While the local institution's RADIUS server will see who you are (i.e. your username) (they have to, in order to know whether to authenticate you locally or send you out to the Eduroam network), the actual authentication using the password is done completely inside the tunnel.
Here is a sequence diagram from the documentation:
See the Eduroam US Technical Overview for System Administrators for more details.

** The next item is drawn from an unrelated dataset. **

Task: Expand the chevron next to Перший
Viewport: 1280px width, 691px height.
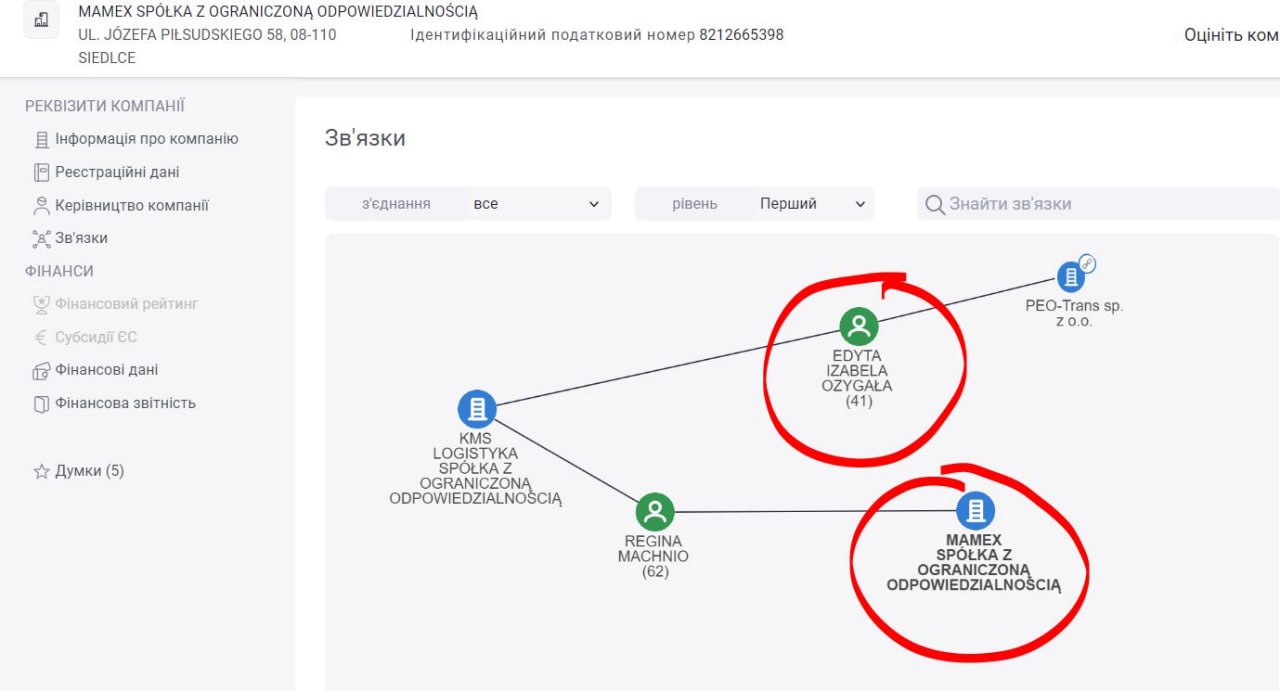Action: point(860,204)
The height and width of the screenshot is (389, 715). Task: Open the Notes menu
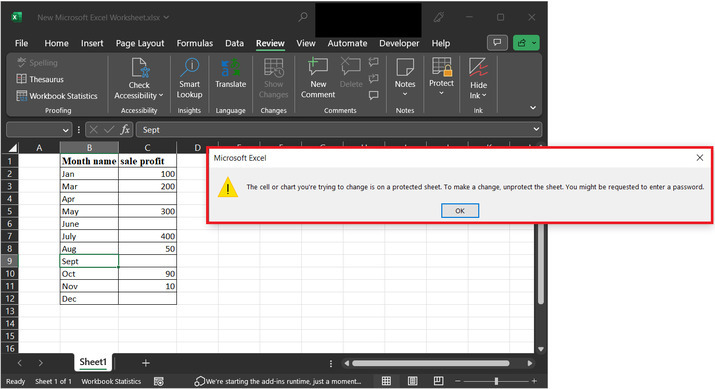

NOTE: The RADIUS standard does allow you to specify a separate "outer identity" that the local server sees which is different from the one that you actually use for authentication. However, that is typically left unset by default. If you want to anonymize your username, Eduroam allows you to change the outer identity to anonymous@realm
where realm
is your university's domain.
If you set an outer identity, the local institution's RADIUS server uses the realm
portion to determine where to send the request. While the local institution may be able to log the user
portion of the outer identity, they do not use it for the authentication. Therefore, it is technically possible for someone else to pretend to be you to the local institution while still authenticating as themselves to their home institution. However, if the two institutions compare their RADIUS server logs, they will easily discover that the other person is pretending to be you. There is no way to hide such things as malicious or criminal activity as long as both institutions are logging access to their servers (which I know that at least some Eduroam institutions are doing).
Additionally, the realm
of the outer identity must be the correct one for your institution in order for the authentication to succeed, so there is no way to pretend that you are from a different institution.